The Consumer Affairs Agency (消費者庁, shōhishachō) is an administrative agency of the Cabinet Office of Japan responsible for consumer protection established on September 1, 2009.

Under the law passed on December 10, 2022, the Consumer Affairs Agency now also has jurisdiction over the issue of donations between religious juridical persons and their followers. Until then, the Agency for Cultural Affairs had jurisdiction over all administration related to religious juridical persons. This legislation was intended to address the Unification Church's "Spiritual sales", which has become a serious problem in Japanese society.

==Background==
Individual ministries had their own relevant departments, but after a number of scandals involving food poisoning and various types of accidents caused by substandard products manufactured in or imported to Japan, it was decided that an independent body was needed to protect the interests of consumers. Consumers often did not know where to report problems, and if they did, complaints were often passed around from place to place inside the bureaucracies. In addition, past administrative policies tended to focus more on the needs and interests of producers and industry, rather than consumers.

The original plans for the agency were made in January 2008 under the administration of Liberal Democratic Party Prime Minister Yasuo Fukuda, after a high-profile food poisoning case of Chinese dumplings.

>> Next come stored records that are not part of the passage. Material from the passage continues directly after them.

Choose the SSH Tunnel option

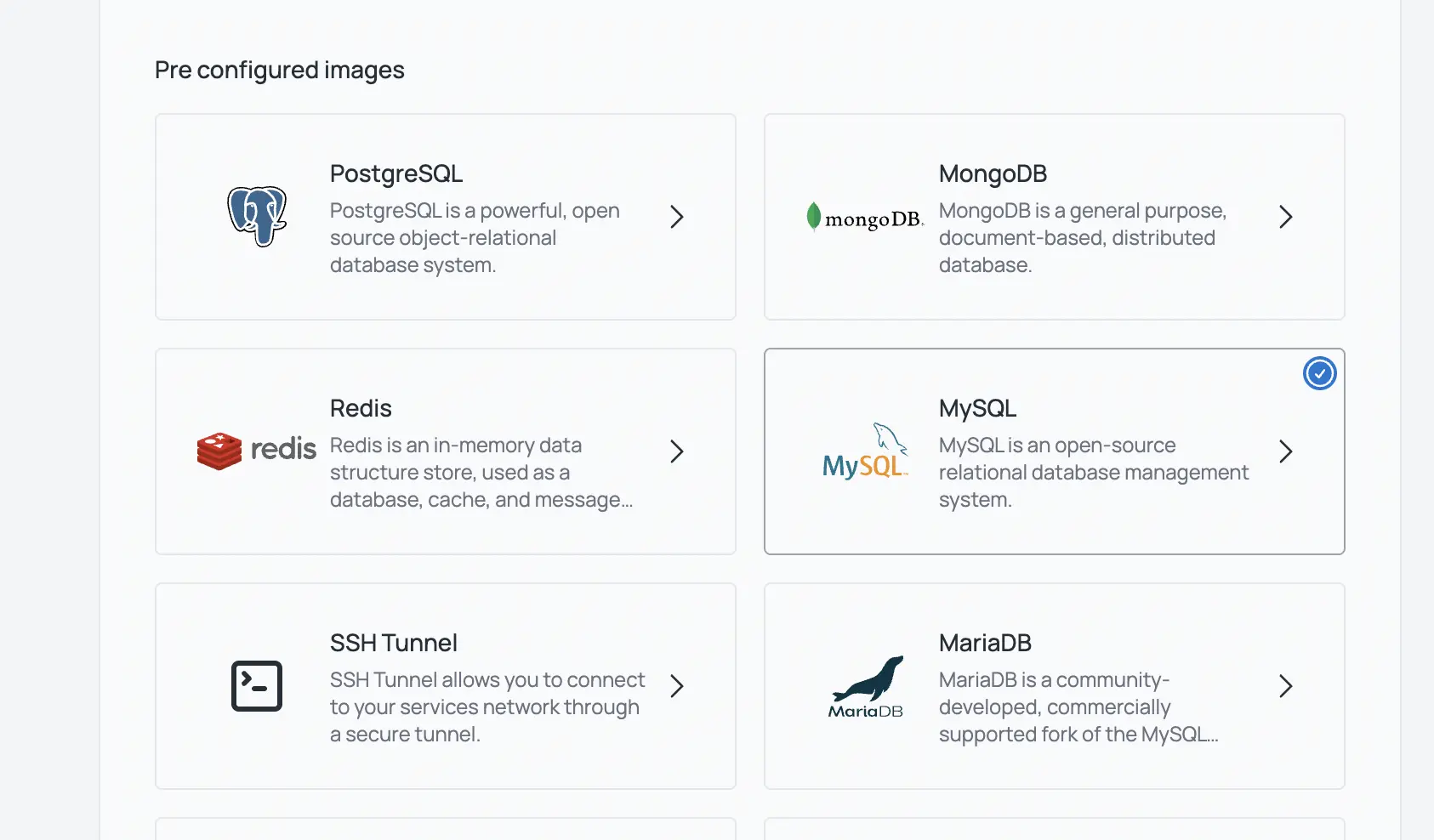tap(445, 686)
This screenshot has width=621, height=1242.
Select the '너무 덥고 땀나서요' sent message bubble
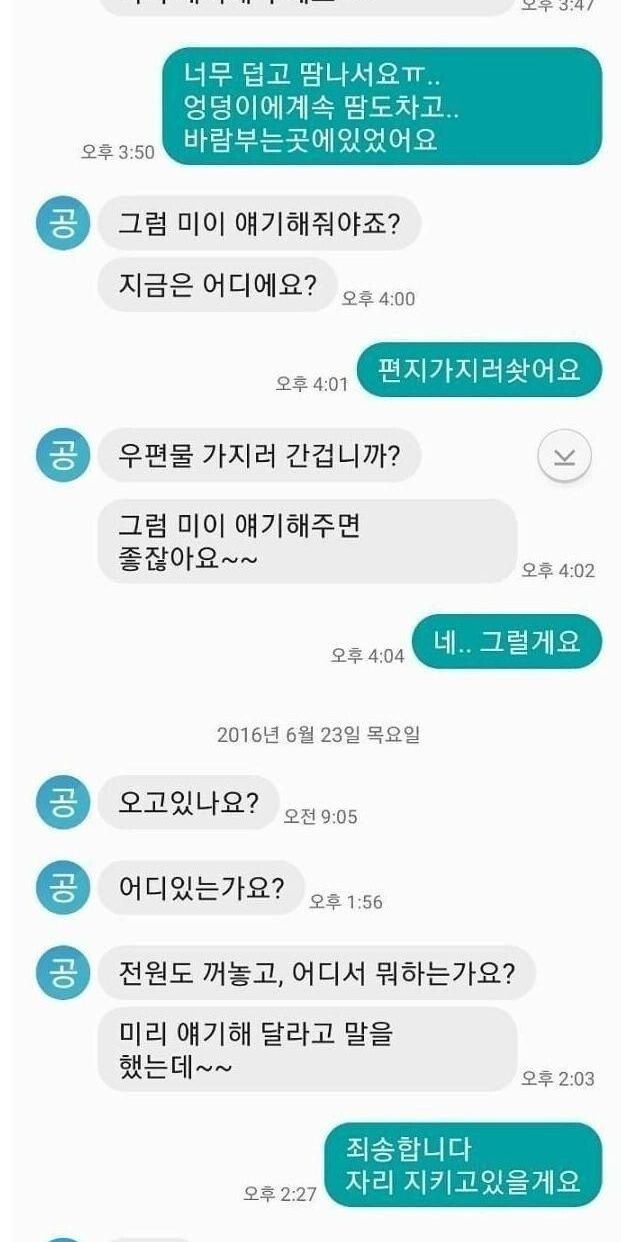point(383,106)
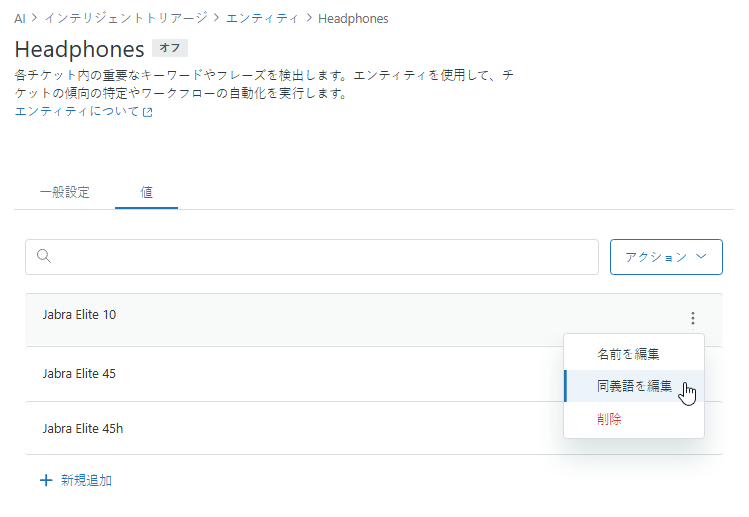749x517 pixels.
Task: Click the chevron arrow inside アクション button
Action: click(701, 257)
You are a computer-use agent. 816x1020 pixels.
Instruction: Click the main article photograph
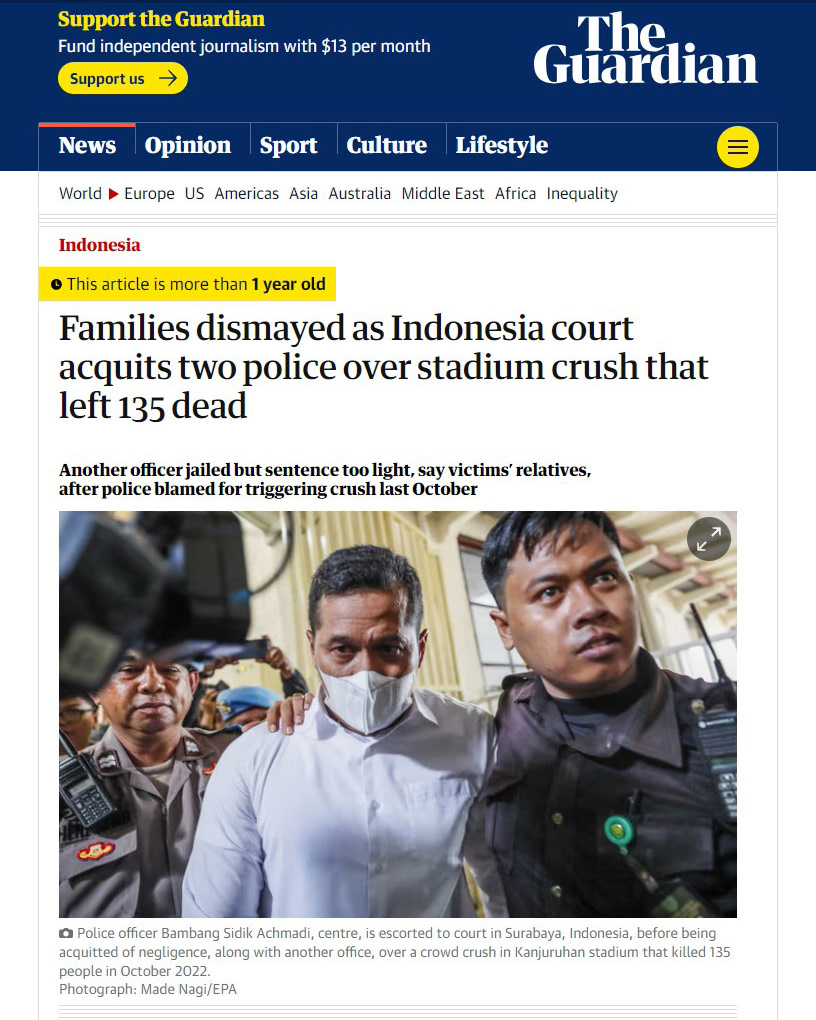(x=398, y=714)
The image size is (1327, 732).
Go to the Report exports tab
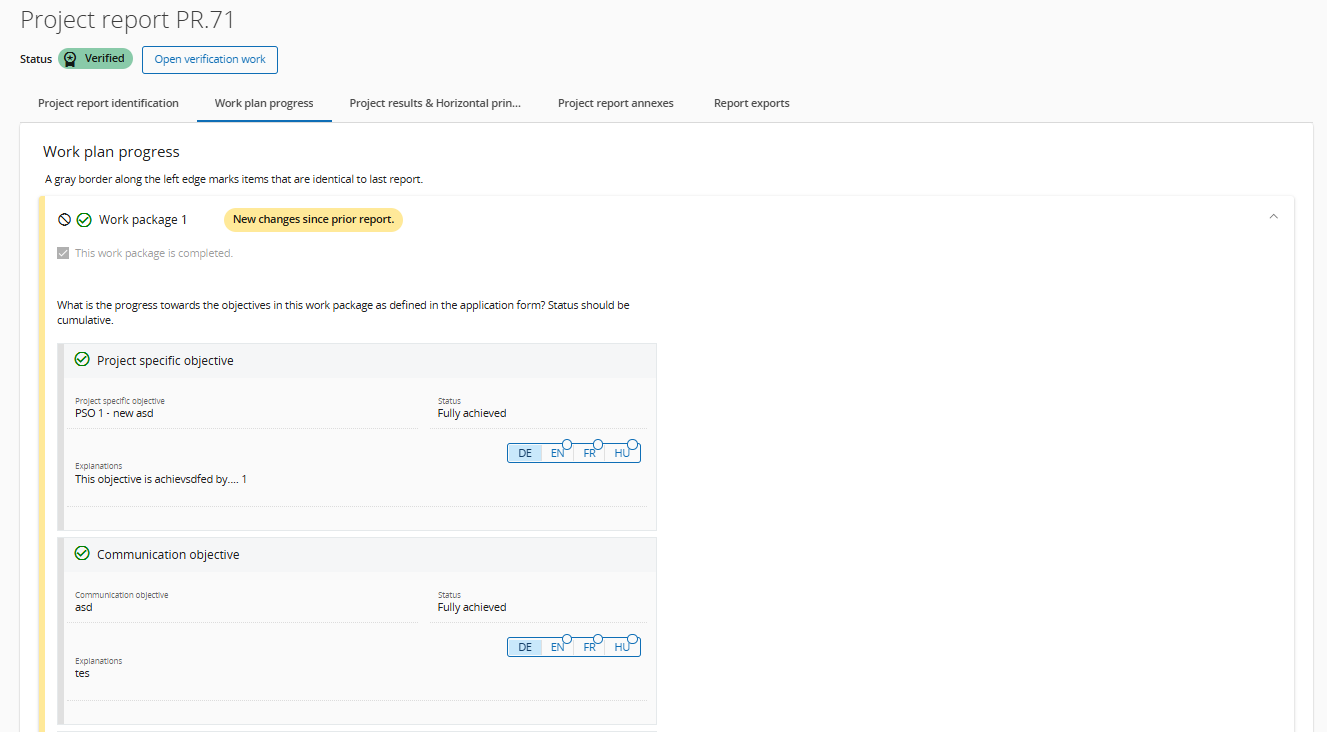pyautogui.click(x=751, y=103)
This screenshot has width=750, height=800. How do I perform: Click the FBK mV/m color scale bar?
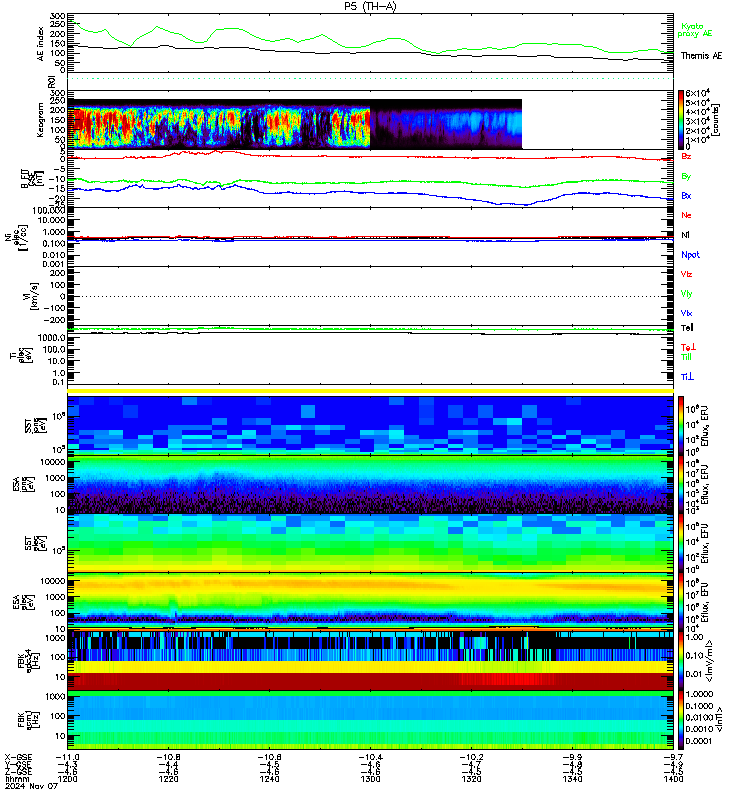tap(681, 661)
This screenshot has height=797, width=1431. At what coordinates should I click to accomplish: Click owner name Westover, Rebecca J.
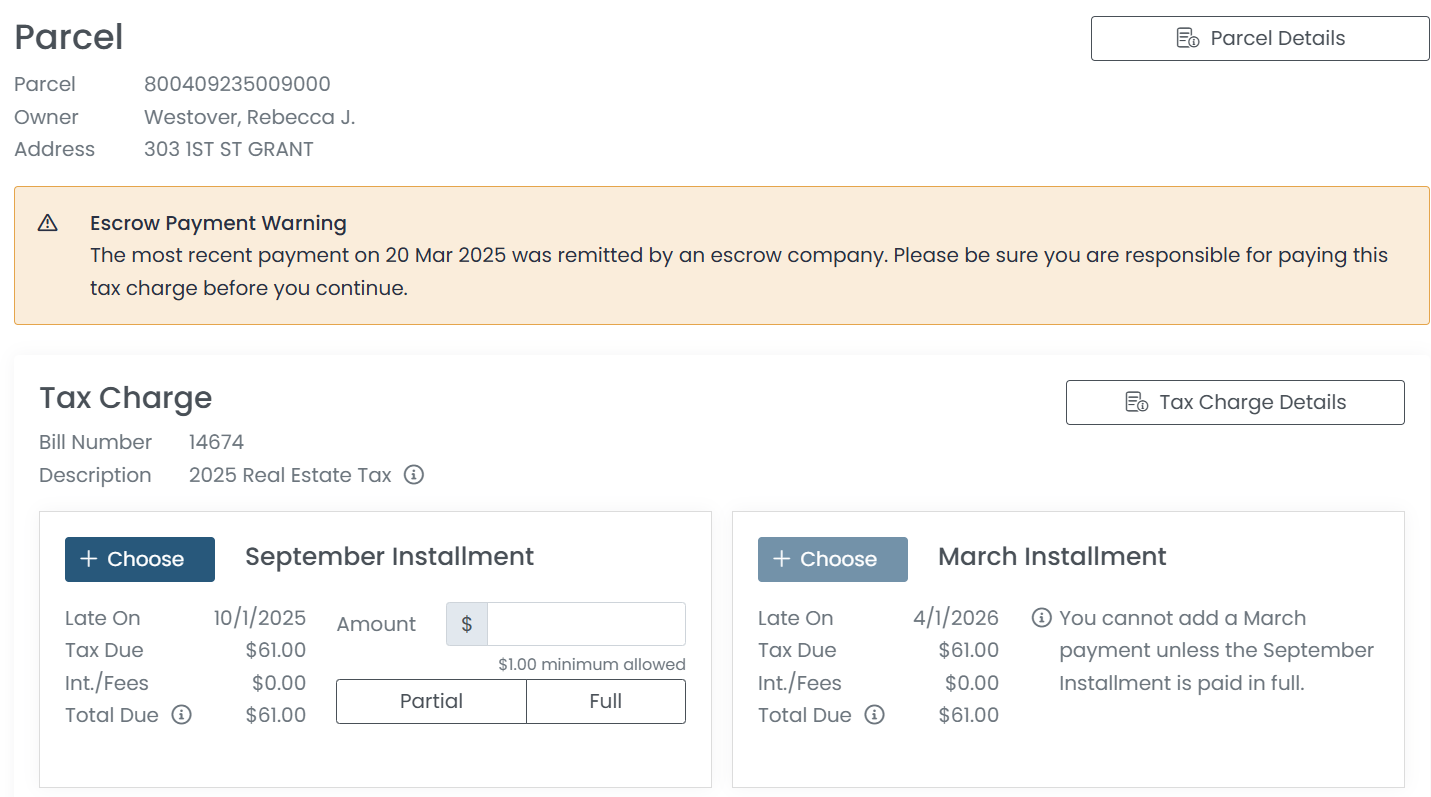(x=249, y=117)
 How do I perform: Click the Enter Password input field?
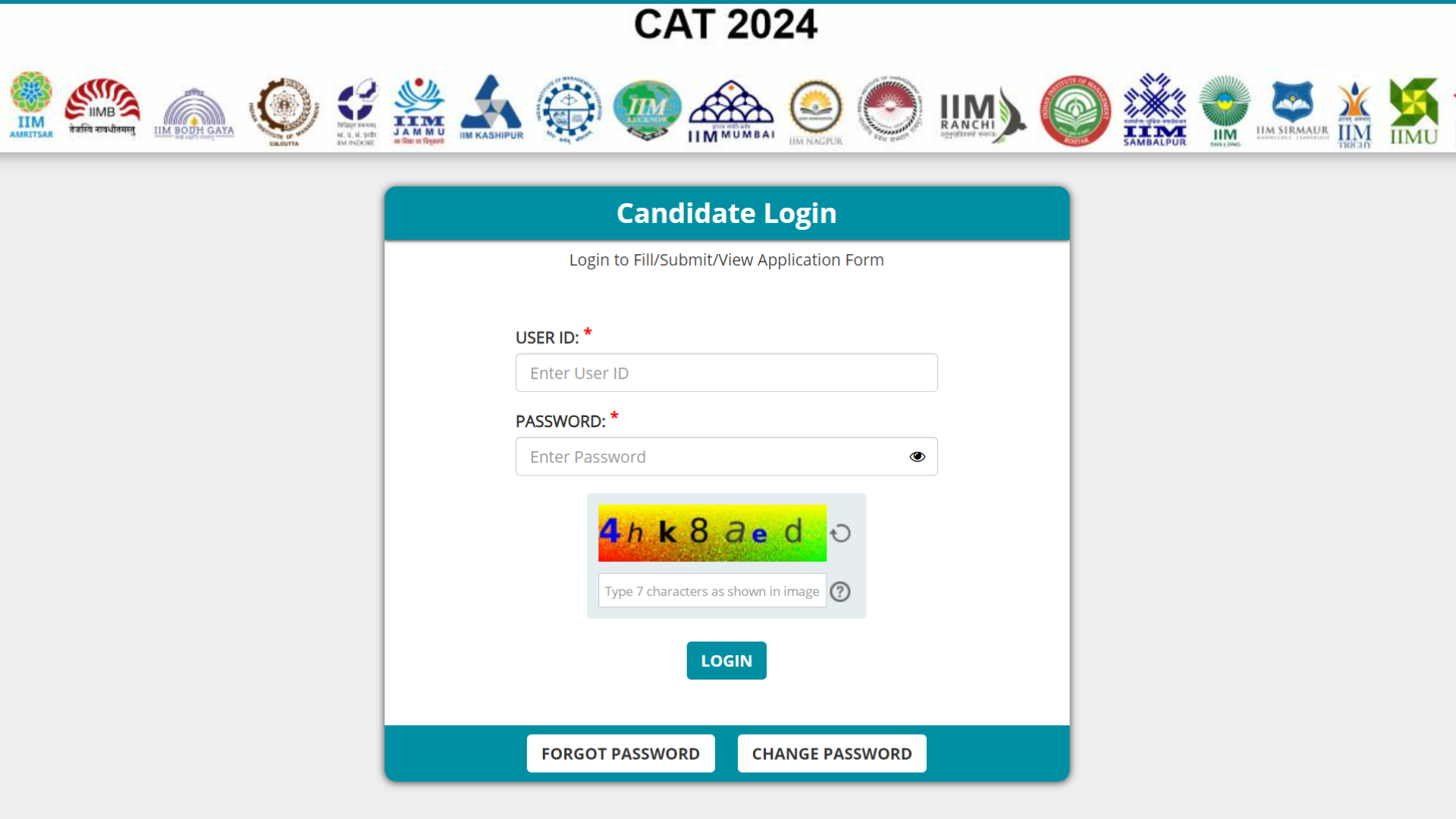click(726, 455)
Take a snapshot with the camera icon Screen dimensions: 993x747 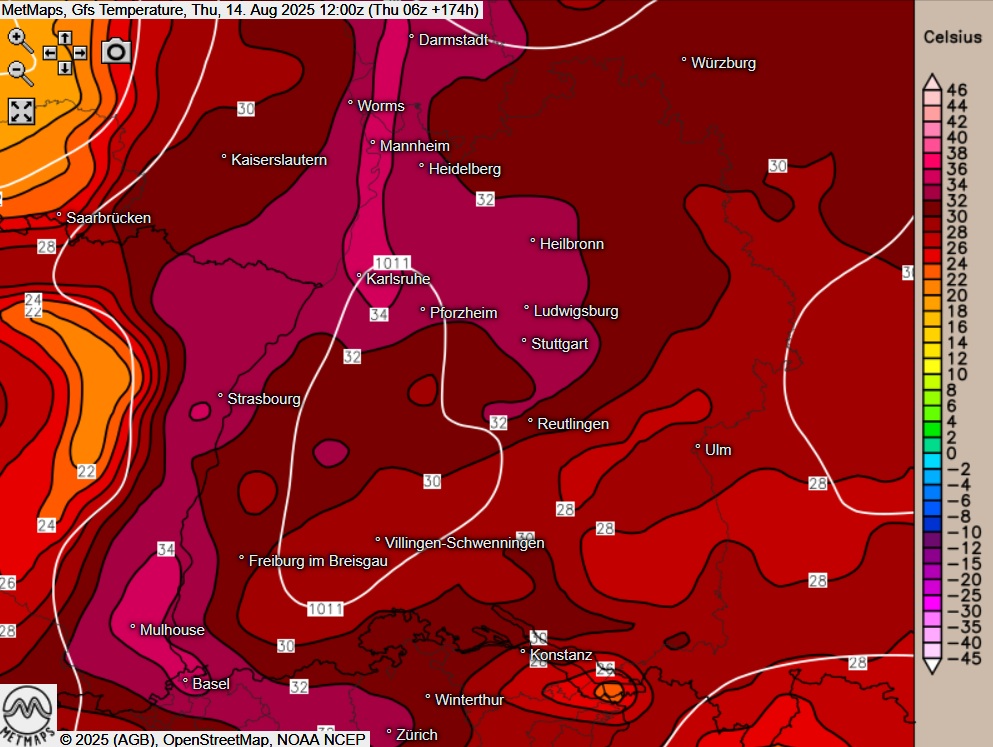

The bill to create the agency cleared the lower house of the Japanese diet unanimously on April 16, 2009 under the administration of Tarō Asō and with the cooperation of the then-opposition Democratic Party of Japan.

It was originally planned to open in October 2009 or later, but leading up to the 2009 election Prime Minister Aso brought forward the opening to September 1, 2009, two days after the election. As a consequence, the agency was not well-prepared and faced many initial challenges. Shunichi Uchida, a former vice-minister of the Cabinet Office, was appointed the first head of the agency.